- Directed by: Rudolf Schündler
- Written by: Hans Billian Wolf Neumeister Maria von der Osten-Sacken
- Starring: Marianne Hold Hans von Borsody Corny Collins
- Cinematography: Siegfried Hold
- Edited by: Renate Jelinek
- Music by: Heinz Neubrand
- Production companies: Astra Filmkunst Miksch Filmproduktion
- Distributed by: Schorcht Filmverleih
- Release date: 26 October 1962;
- Running time: 98 minutes
- Countries: Austria West Germany
- Language: German

= Wild Water (film) =

Wild Water (German: Wilde Wasser) is a 1962 Austrian-West German drama film directed by Rudolf Schündler and starring Marianne Hold, Hans von Borsody and Corny Collins. It was part of the post-war boom in heimatfilm.

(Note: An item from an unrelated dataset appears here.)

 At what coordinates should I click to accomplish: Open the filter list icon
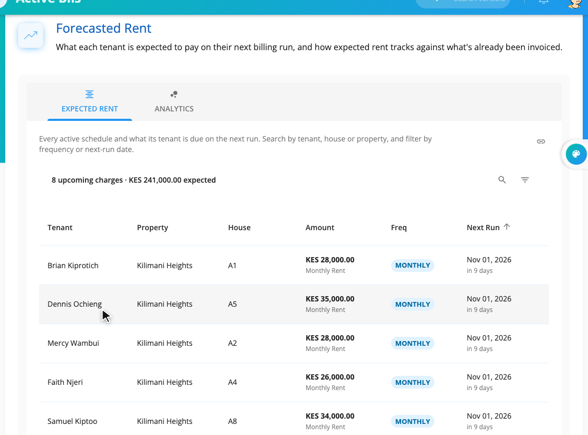(525, 179)
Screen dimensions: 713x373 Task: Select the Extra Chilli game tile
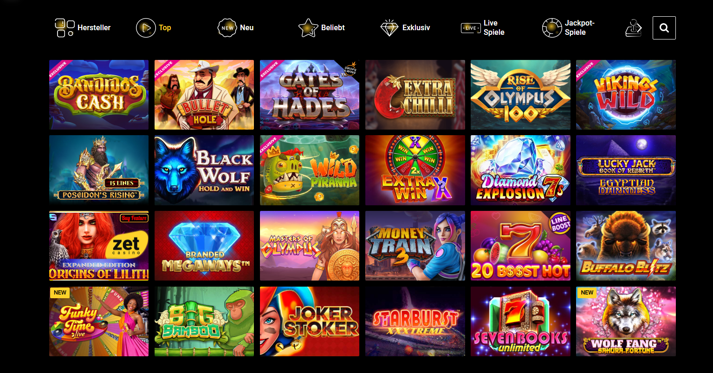(x=415, y=95)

The film's sets were designed by the art director Hans Zehetner.

==Plot==
Thomas Mautner, who is very talented musically and popular with the ladies, prefers to spend his time playing the organ in the village church rather than working in his father's sawmill. When Thomas rescues the pretty Andrea from the life-threatening torrent, he senses his chance to leave his father's business for good. In the posh spa town of Bad Gastein, he hopes to gain the support of Andrea's father, who, however, is only interested in his property. Thomas can only impress Andrea's friends by imitating their extravagant lifestyle. But to do so, he constantly needs money, which he obtains by signing promissory notes from Andrea's father. One day, the moment of truth arrives, and Thomas experiences a bitter disappointment.

==Cast==
- Marianne Hold as Magdalena Ullmann
- Hans von Borsody as Thomas Mautner
- Corny Collins as Andrea Sternberg
- Ruth Stephan as Johanna
- Ingeborg Gruber as Monika Böhmel
- Friedrich Schoenfelder as Baron Ferdinand von Lindner
- Sieghardt Rupp as Markus Mautner
- Beppo Brem as Fabian
- Franz Muxeneder as Siegfried 'Sigi' Reiber
- Rolf Olsen as Sternberg
- Viktor Staal as Förster Böhmel
- Heinrich Gretler as Mautner sr.
- Silvia Simon
- Susanne von Ratony
- Harry Engel
- Sergio Casmai

== Bibliography ==
- Bock, Hans-Michael & Bergfelder, Tim. The Concise CineGraph. Encyclopedia of German Cinema. Berghahn Books, 2009.